Duplicate the stretch of the material below from the line that contains "Screen dimensions: 1456x819" through the line that contains "Action: coord(298,103)", character for character.

[Dataset excerpt]
# # #

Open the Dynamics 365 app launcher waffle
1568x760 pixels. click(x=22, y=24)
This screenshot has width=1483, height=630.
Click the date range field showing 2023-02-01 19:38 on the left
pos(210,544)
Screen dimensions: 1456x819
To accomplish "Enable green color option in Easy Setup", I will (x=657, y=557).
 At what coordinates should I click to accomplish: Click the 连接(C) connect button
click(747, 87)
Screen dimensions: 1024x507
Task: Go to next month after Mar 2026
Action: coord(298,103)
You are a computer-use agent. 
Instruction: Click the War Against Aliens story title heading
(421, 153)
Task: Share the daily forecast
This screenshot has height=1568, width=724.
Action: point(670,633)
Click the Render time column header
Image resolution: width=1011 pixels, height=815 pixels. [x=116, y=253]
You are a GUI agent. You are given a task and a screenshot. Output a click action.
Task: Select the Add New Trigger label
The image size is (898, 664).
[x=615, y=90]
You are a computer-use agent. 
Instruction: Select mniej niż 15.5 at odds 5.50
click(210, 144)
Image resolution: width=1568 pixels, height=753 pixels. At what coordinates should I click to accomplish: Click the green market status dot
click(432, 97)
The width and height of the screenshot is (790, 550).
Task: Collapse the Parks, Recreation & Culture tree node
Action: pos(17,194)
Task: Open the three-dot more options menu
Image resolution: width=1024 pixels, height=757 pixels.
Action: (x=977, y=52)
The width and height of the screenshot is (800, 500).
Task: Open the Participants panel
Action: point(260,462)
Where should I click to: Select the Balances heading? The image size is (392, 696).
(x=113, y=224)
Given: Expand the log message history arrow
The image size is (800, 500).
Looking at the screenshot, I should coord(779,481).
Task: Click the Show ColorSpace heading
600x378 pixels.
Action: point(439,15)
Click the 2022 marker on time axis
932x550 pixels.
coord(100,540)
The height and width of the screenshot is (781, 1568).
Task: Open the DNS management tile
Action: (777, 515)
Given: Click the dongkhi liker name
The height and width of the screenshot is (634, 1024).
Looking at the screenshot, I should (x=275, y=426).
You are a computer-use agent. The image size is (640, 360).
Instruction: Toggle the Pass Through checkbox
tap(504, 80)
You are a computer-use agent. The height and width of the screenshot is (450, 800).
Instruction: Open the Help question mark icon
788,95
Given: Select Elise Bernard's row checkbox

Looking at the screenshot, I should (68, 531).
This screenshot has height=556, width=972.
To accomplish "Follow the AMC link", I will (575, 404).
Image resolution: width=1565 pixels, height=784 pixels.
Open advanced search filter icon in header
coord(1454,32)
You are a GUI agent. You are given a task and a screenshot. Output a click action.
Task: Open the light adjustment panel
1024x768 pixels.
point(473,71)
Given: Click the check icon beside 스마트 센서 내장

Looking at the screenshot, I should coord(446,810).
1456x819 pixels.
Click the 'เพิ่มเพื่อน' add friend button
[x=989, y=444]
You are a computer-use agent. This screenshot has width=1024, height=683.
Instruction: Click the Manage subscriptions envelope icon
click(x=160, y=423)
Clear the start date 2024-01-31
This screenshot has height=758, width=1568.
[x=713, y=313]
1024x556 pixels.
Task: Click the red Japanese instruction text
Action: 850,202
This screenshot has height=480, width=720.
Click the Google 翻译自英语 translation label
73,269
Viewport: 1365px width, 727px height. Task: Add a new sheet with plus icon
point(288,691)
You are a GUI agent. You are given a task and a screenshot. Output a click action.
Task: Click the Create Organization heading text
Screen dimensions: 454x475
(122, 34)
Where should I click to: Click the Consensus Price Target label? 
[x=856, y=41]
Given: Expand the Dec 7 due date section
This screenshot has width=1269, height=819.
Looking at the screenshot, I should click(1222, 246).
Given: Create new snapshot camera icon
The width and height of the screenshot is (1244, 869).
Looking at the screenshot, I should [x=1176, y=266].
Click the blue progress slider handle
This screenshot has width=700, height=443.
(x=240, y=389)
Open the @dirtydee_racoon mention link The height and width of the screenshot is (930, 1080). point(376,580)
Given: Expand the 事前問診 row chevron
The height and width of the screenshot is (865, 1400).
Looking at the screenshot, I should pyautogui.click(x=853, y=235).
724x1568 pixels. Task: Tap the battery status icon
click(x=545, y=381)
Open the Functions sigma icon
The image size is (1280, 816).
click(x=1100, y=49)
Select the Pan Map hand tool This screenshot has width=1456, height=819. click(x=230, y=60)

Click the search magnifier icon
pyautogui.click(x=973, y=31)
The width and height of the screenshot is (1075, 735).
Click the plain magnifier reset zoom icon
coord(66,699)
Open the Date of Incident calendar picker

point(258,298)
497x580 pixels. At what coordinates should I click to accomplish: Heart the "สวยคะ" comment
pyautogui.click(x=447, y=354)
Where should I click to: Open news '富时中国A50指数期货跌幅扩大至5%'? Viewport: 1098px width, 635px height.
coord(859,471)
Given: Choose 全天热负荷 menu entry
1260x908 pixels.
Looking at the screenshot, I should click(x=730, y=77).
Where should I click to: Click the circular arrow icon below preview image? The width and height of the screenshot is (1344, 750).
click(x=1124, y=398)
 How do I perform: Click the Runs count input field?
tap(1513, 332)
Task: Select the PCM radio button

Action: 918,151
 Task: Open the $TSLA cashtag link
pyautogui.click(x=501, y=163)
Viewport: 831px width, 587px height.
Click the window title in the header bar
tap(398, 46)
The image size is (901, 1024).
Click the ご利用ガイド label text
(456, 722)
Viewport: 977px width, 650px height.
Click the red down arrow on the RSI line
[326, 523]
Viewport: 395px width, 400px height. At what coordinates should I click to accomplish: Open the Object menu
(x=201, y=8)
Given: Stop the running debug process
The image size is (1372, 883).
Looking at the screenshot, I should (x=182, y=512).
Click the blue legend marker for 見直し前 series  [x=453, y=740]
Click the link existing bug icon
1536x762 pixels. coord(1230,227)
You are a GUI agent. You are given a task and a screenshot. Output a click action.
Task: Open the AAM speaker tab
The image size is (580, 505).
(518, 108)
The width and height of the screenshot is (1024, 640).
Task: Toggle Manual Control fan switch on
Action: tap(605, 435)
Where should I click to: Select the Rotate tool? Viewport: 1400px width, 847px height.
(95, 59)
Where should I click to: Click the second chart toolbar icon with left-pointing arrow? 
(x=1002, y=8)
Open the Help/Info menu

# # #

The answer ->
Screen dimensions: 1456x819
To accomplish "Enable green color option in Easy Setup", I will (x=657, y=557).
 At what coordinates should I click to accomplish: Click the 连接(C) connect button
click(747, 87)
Screen dimensions: 1024x507
Task: Go to next month after Mar 2026
Action: coord(298,103)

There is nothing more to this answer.